Records shown: Begin
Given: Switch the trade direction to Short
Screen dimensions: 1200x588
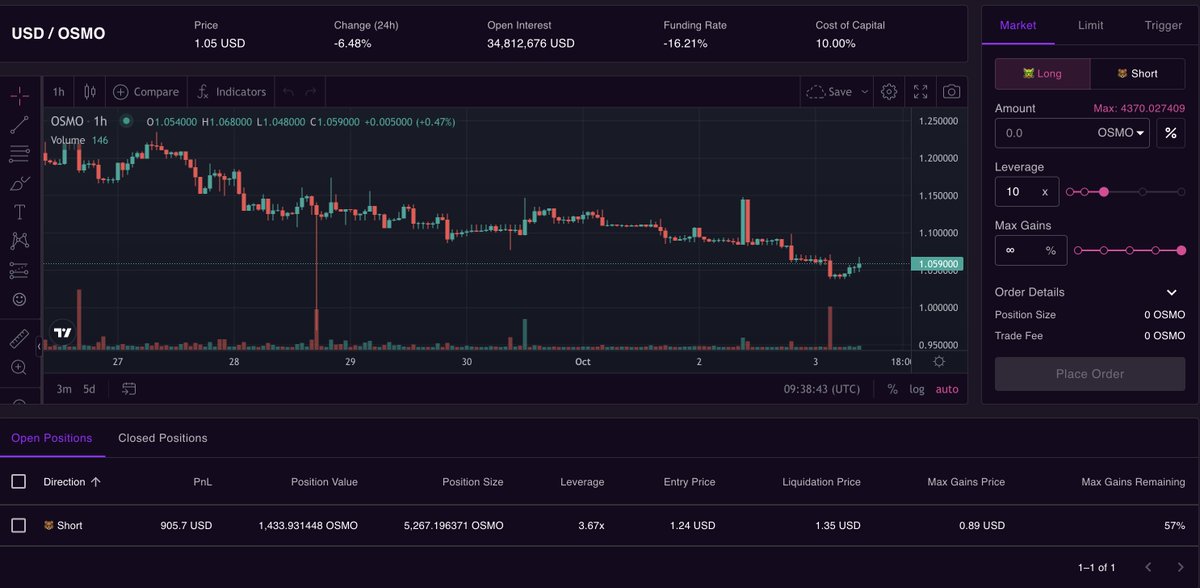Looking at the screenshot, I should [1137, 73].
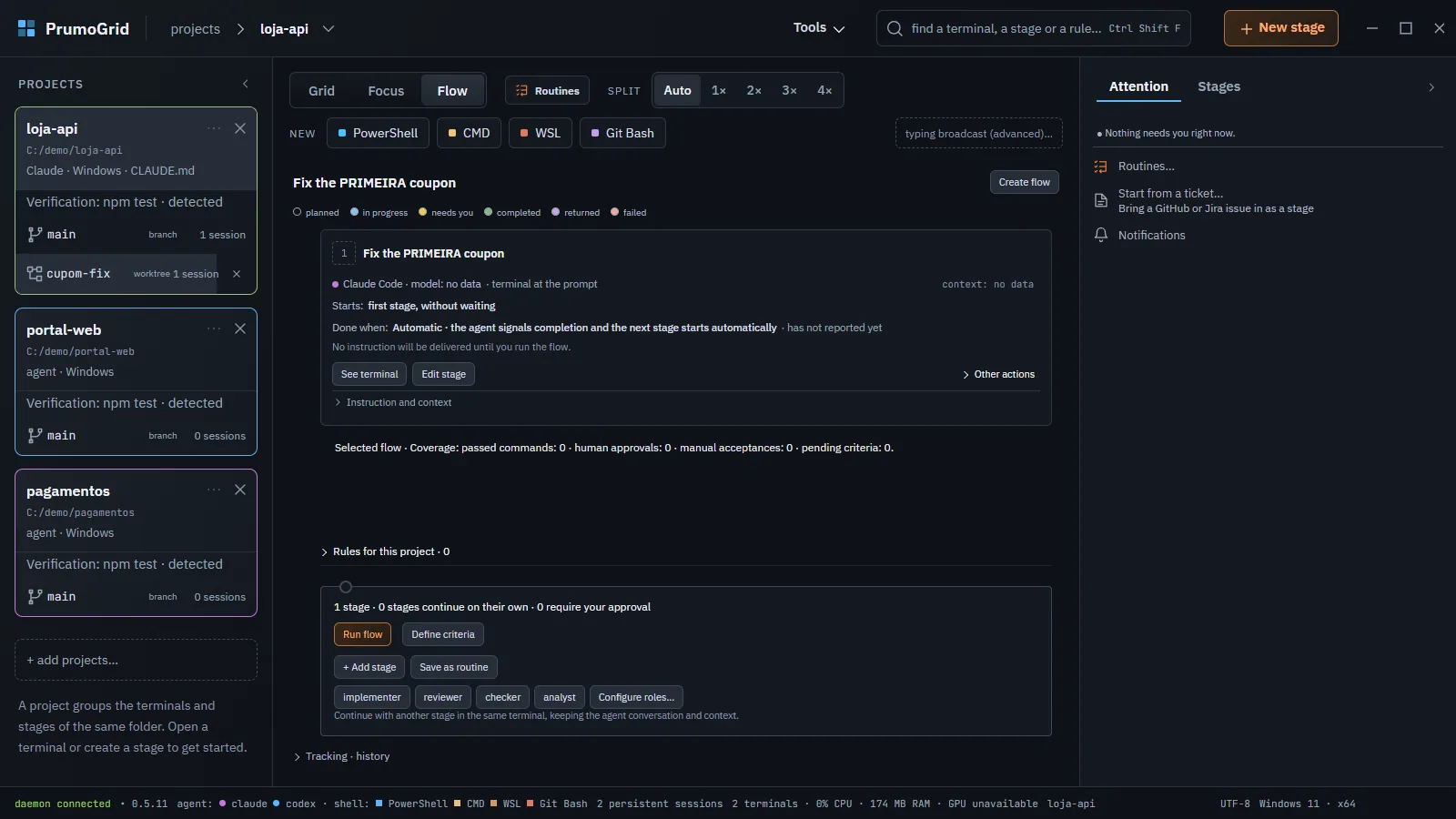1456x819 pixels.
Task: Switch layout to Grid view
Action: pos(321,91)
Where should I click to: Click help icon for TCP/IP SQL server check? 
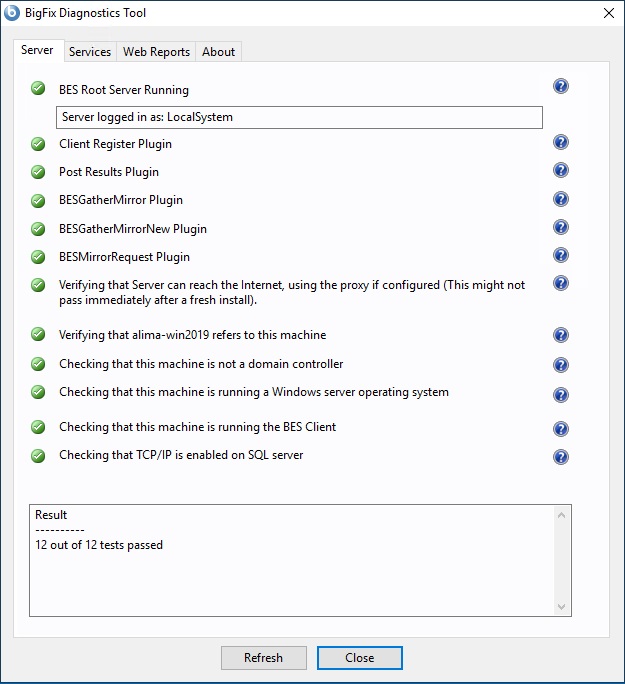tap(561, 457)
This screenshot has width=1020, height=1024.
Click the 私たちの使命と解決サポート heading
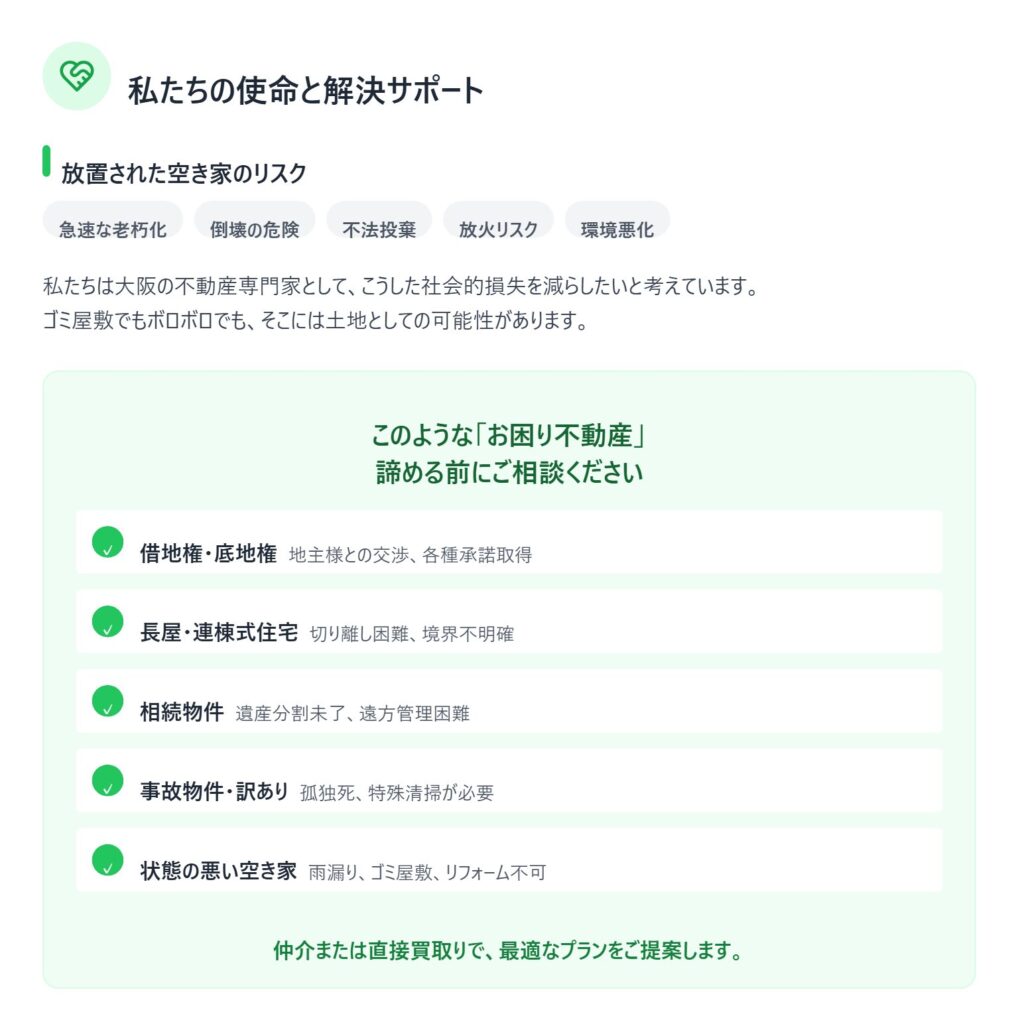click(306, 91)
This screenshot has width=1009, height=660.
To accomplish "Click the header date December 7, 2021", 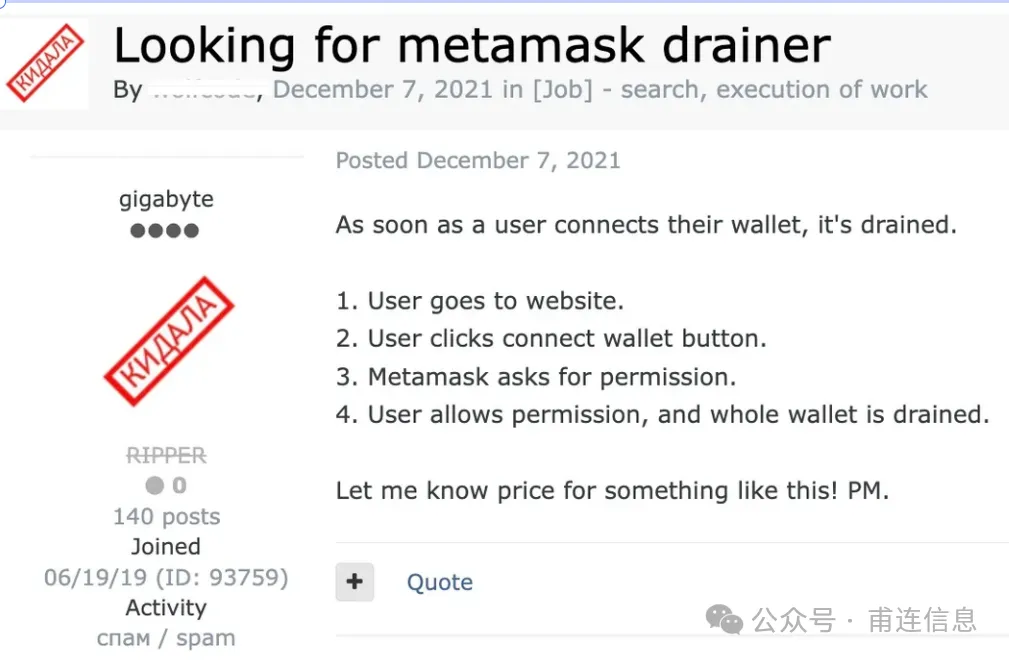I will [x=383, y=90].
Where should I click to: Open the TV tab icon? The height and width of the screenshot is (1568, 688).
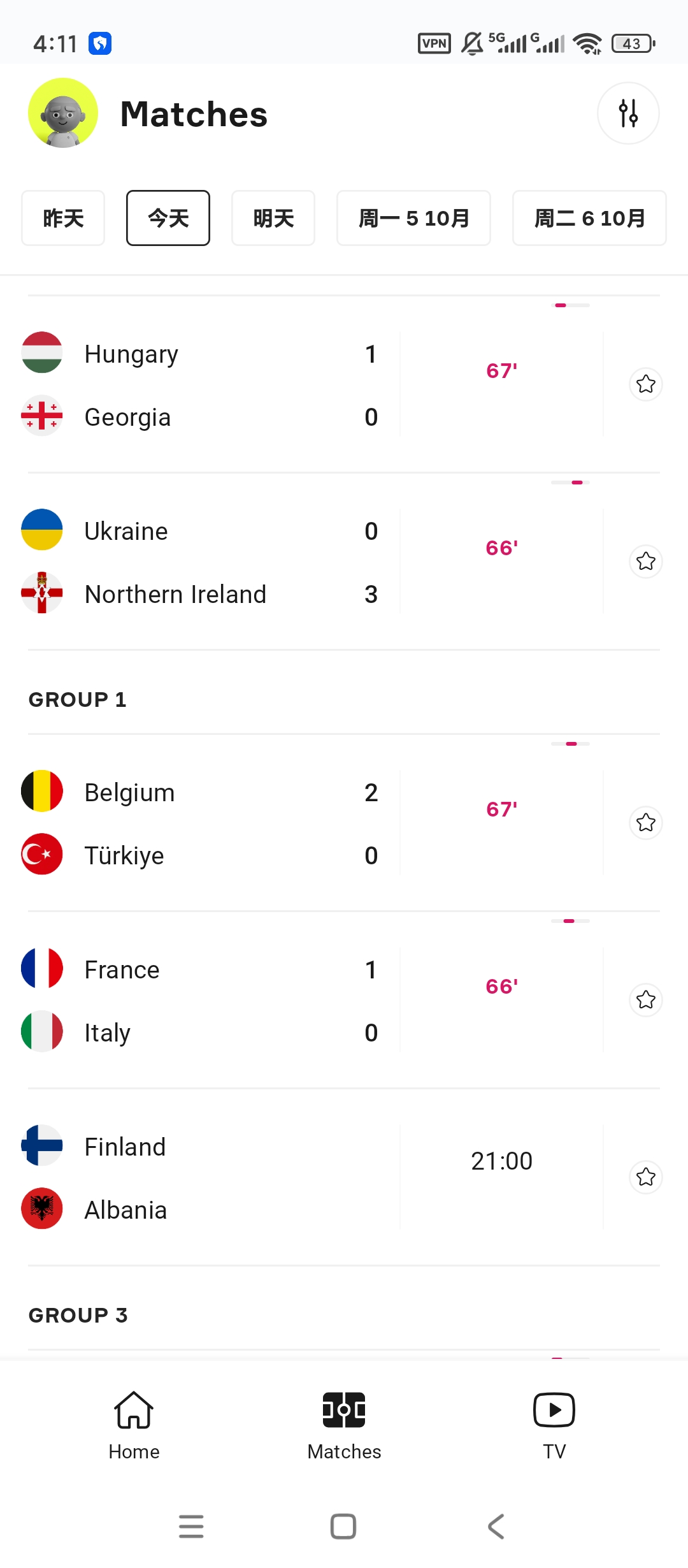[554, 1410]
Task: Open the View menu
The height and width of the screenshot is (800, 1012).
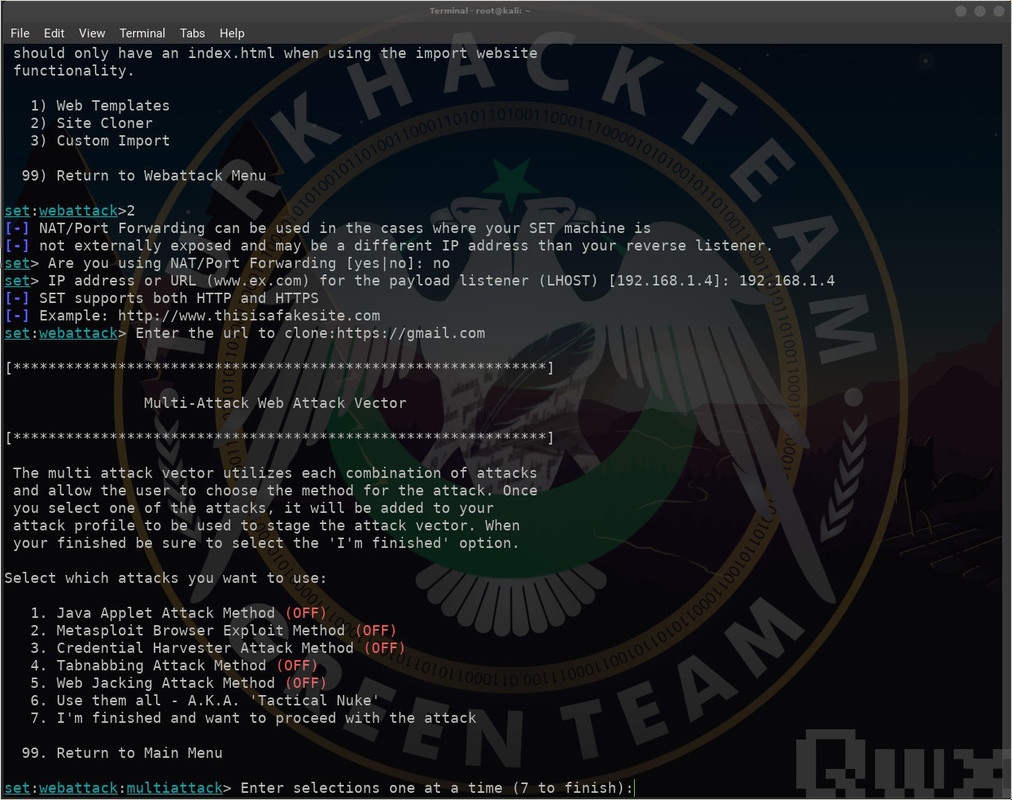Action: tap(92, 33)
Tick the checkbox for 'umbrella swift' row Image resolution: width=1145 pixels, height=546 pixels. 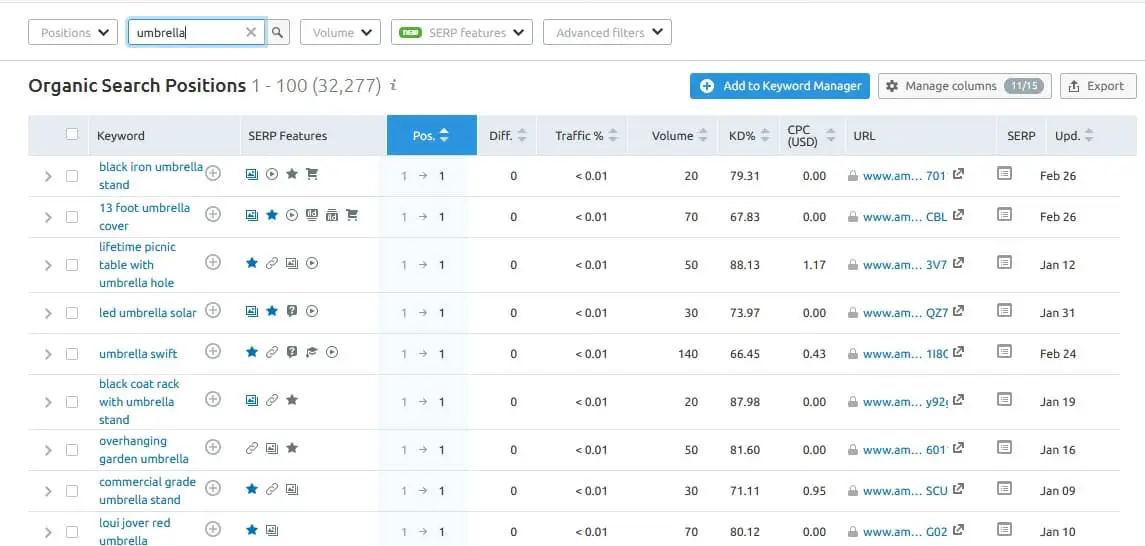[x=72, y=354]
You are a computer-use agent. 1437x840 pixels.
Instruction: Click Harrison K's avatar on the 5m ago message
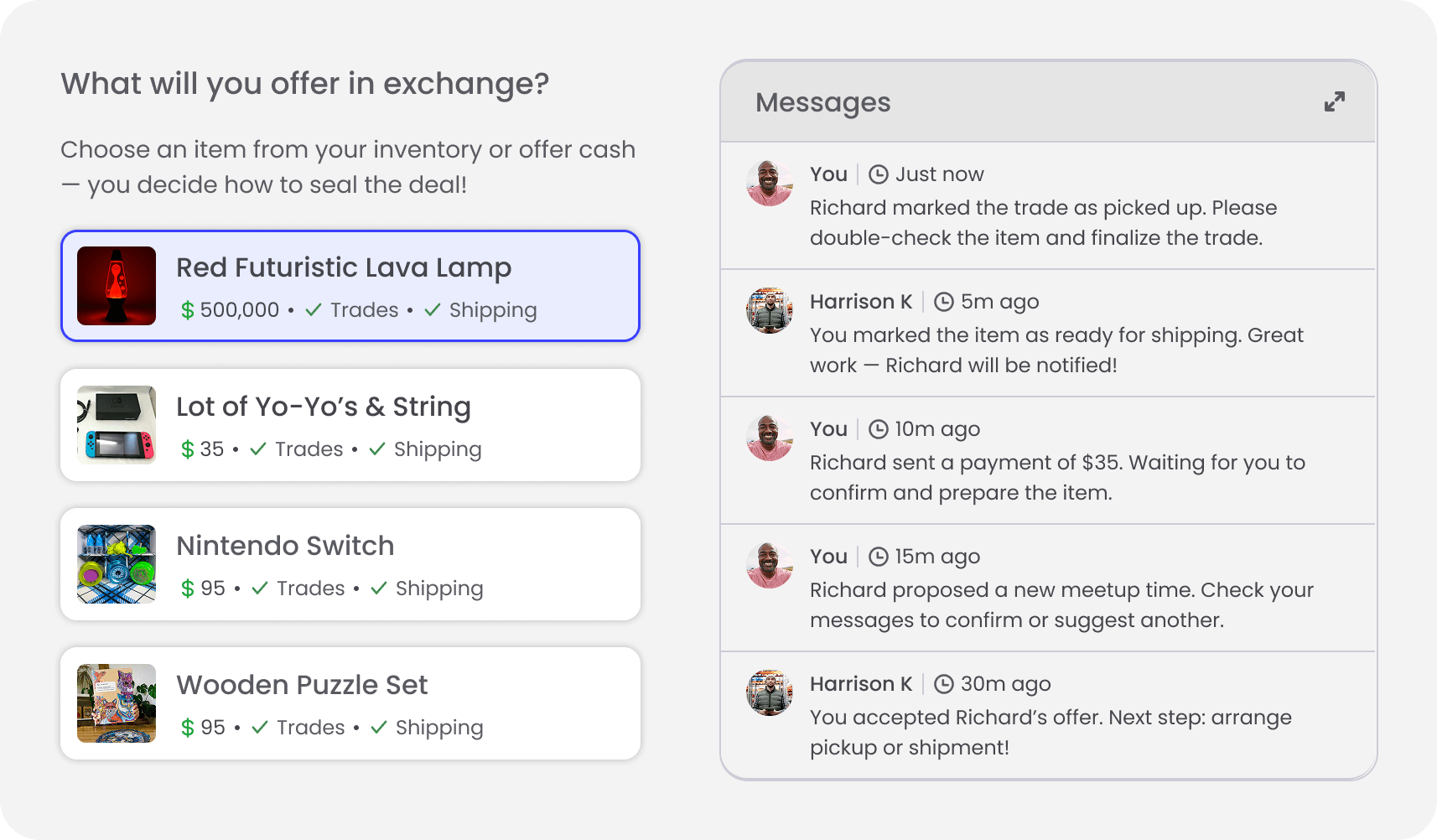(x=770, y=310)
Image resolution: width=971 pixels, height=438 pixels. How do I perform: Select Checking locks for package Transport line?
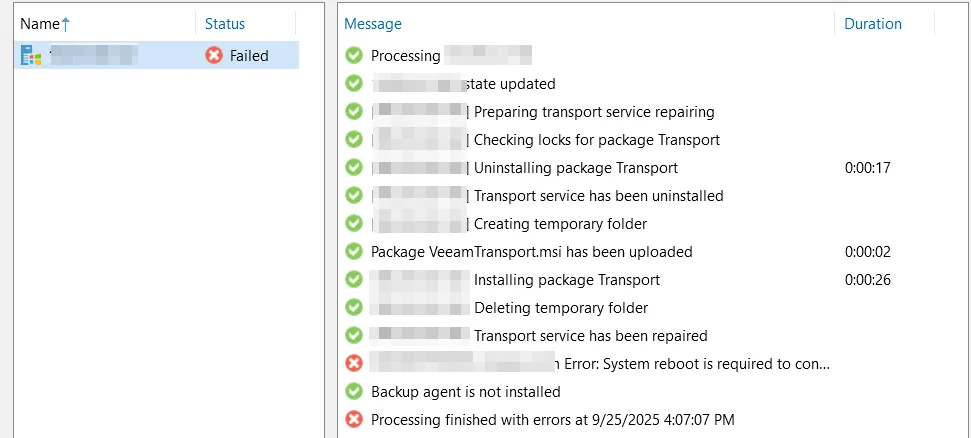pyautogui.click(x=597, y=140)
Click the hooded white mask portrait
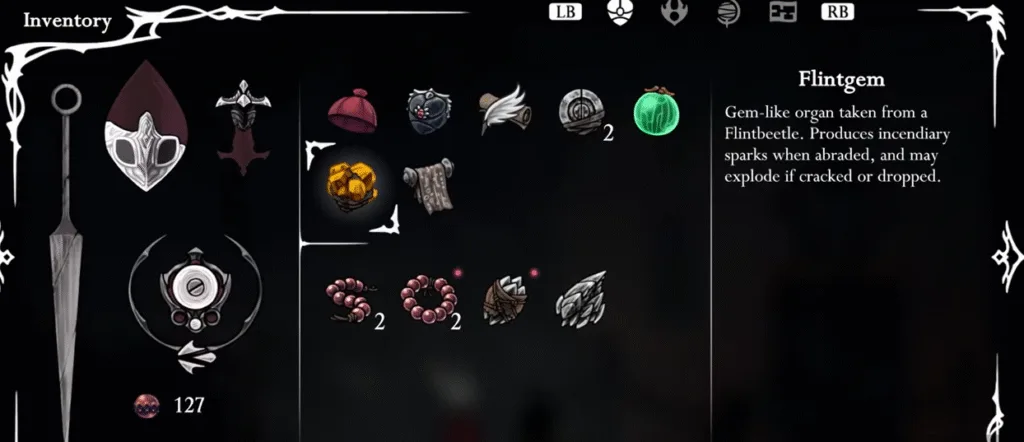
Records shown: End
## Task instructions:
Pull together all lines from the data that mention the word "This".

## Output of the exercise:
This screenshot has width=1020, height=1024.
This screenshot has width=1009, height=660.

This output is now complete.